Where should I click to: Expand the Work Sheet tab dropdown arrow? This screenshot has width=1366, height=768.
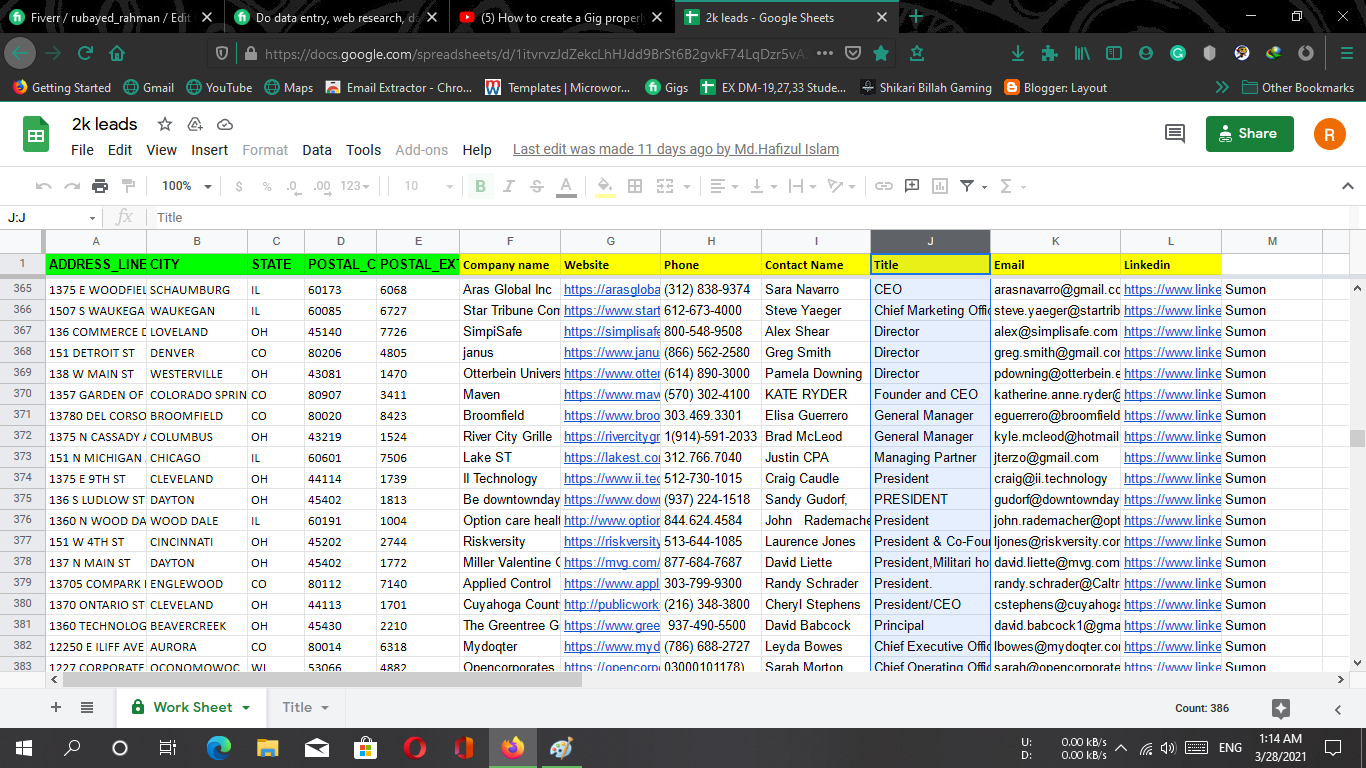(x=246, y=707)
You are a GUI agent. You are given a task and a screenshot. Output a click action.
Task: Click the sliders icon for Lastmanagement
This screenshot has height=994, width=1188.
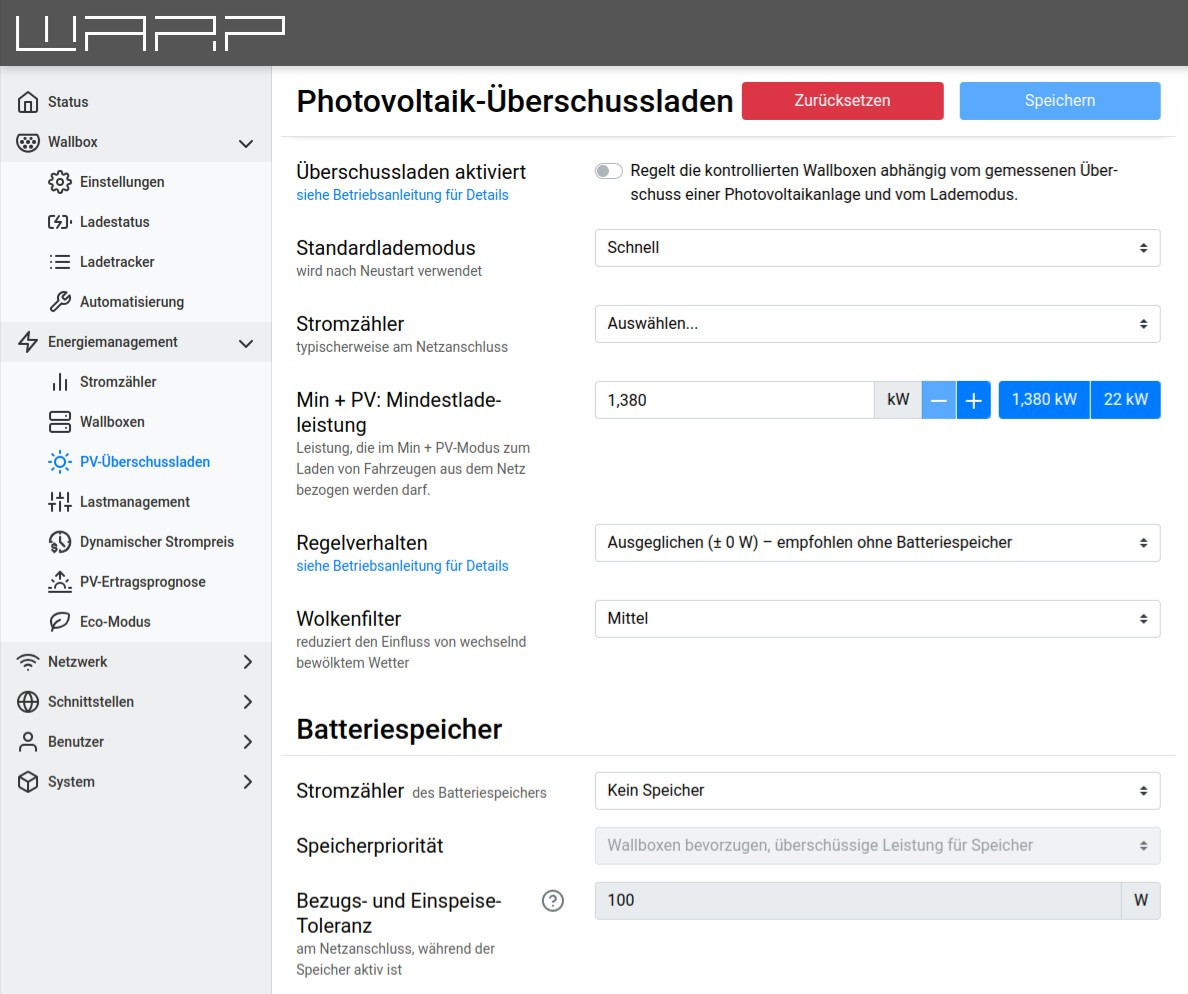(60, 502)
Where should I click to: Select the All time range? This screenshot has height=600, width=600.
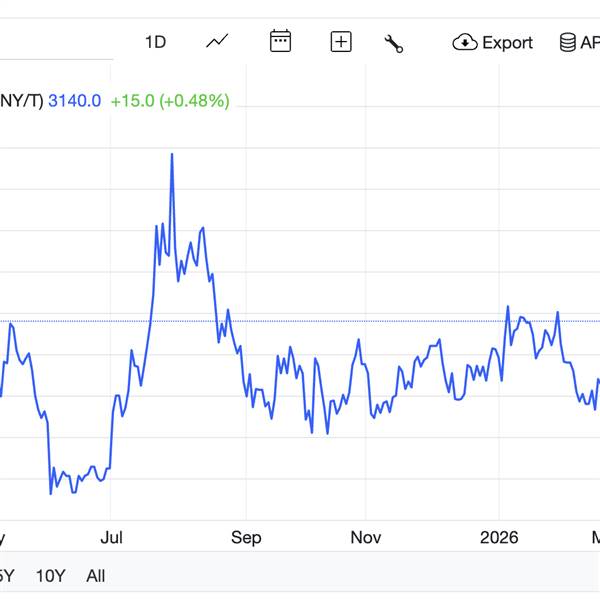96,576
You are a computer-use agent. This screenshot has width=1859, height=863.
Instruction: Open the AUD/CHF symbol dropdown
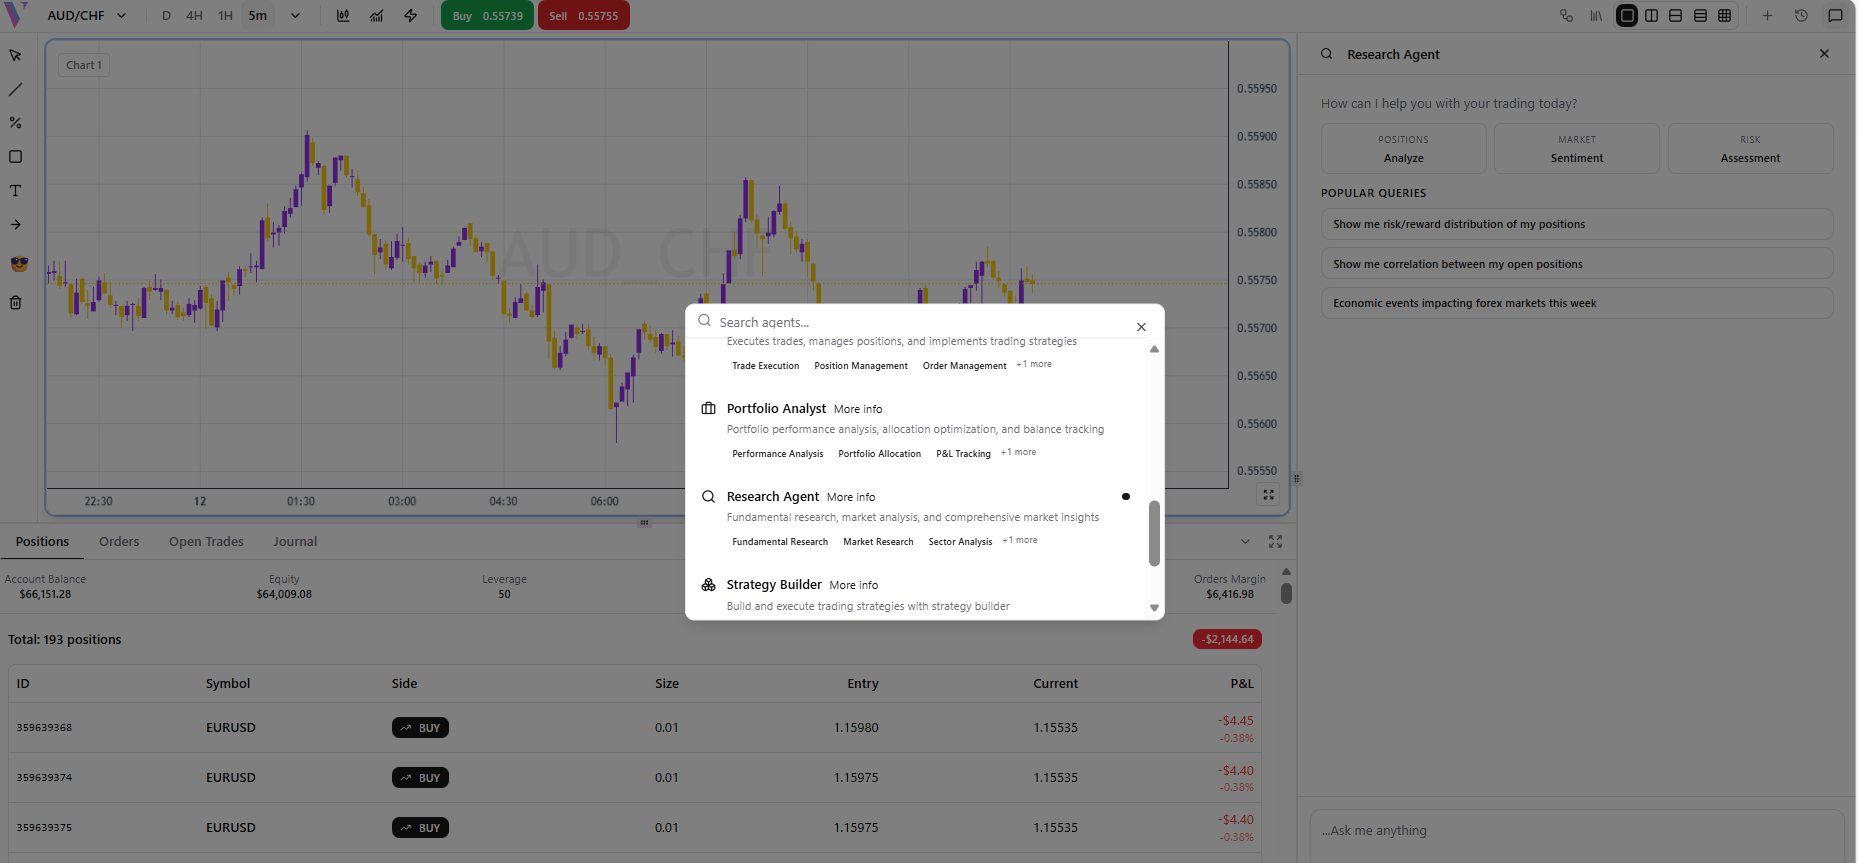tap(87, 16)
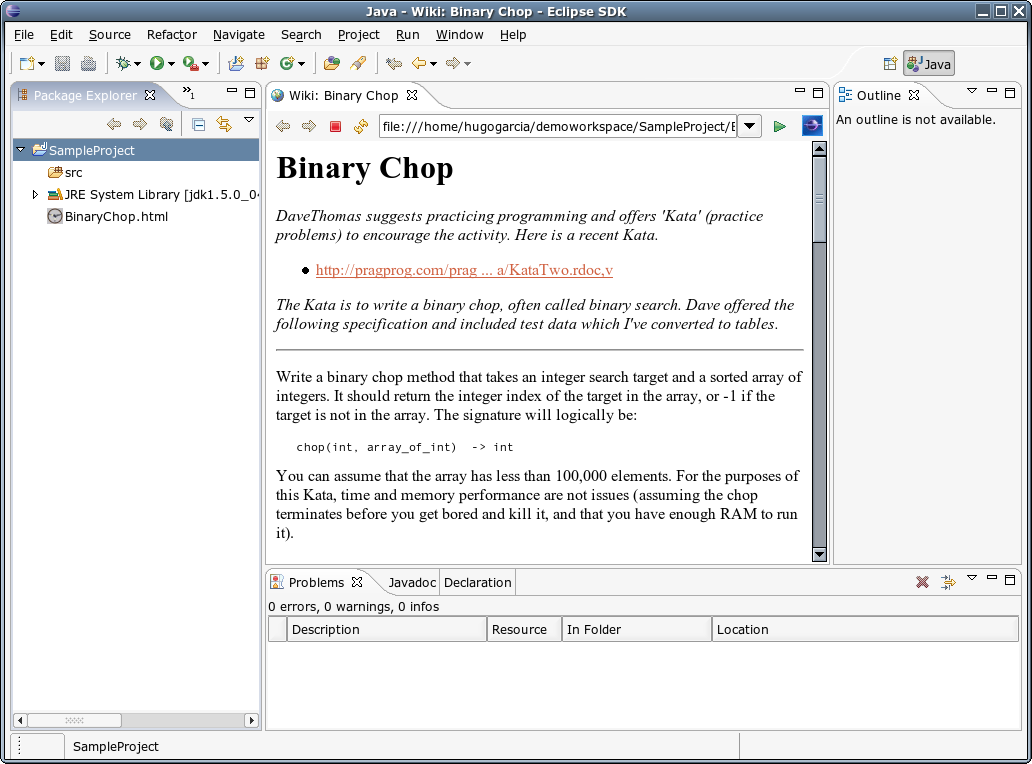Toggle Link with Editor in Package Explorer

point(223,125)
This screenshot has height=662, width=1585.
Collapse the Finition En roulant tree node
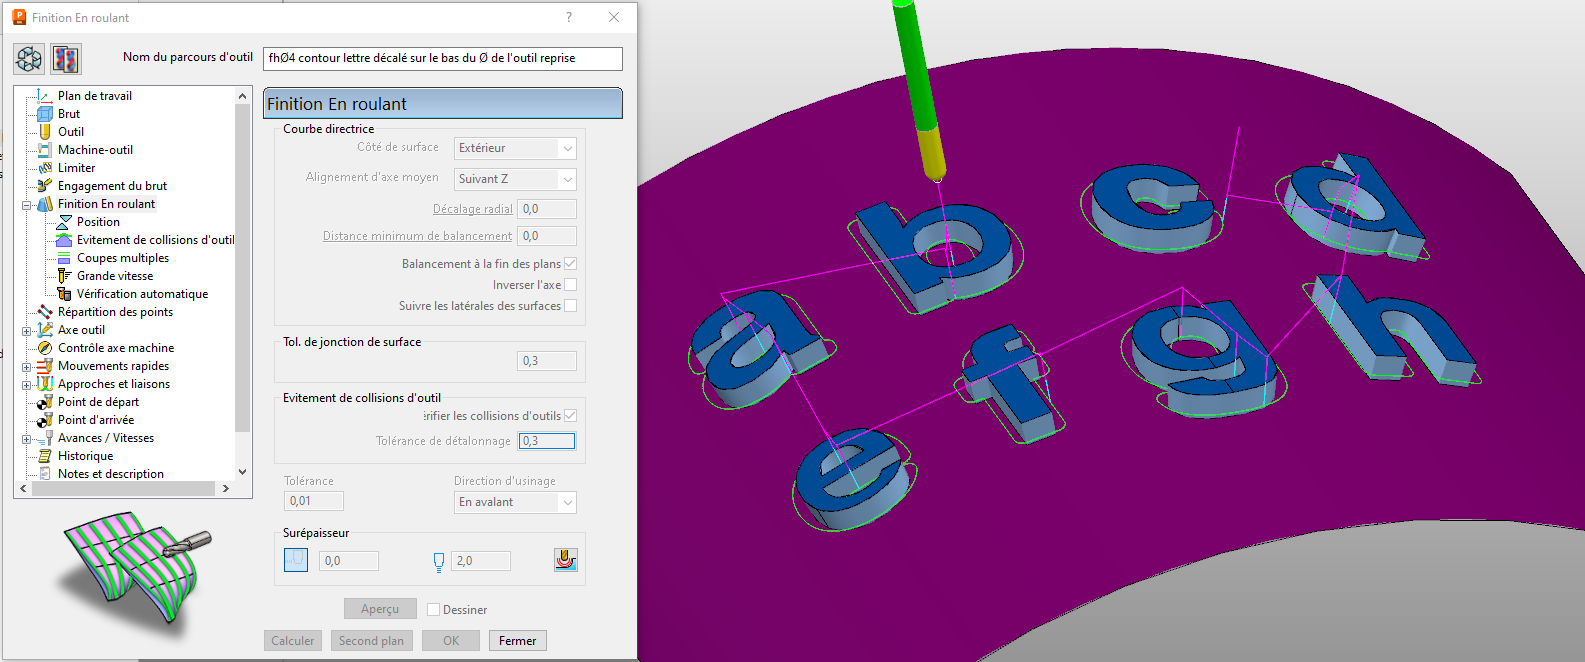[x=27, y=205]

★ ★ ★ ★

→ What the exercise asks
Look above for the line holding "You are a computer-use" and output everything from it down to the line holding "This screenshot has height=662, width=1585.", both ends included, exactly and without images.

→ Answer below
You are a computer-use agent. This screenshot has width=1859, height=863.
Instruction: Open the AUD/CHF symbol dropdown
tap(87, 16)
Toggle Link with Editor in Package Explorer

point(223,125)
This screenshot has height=662, width=1585.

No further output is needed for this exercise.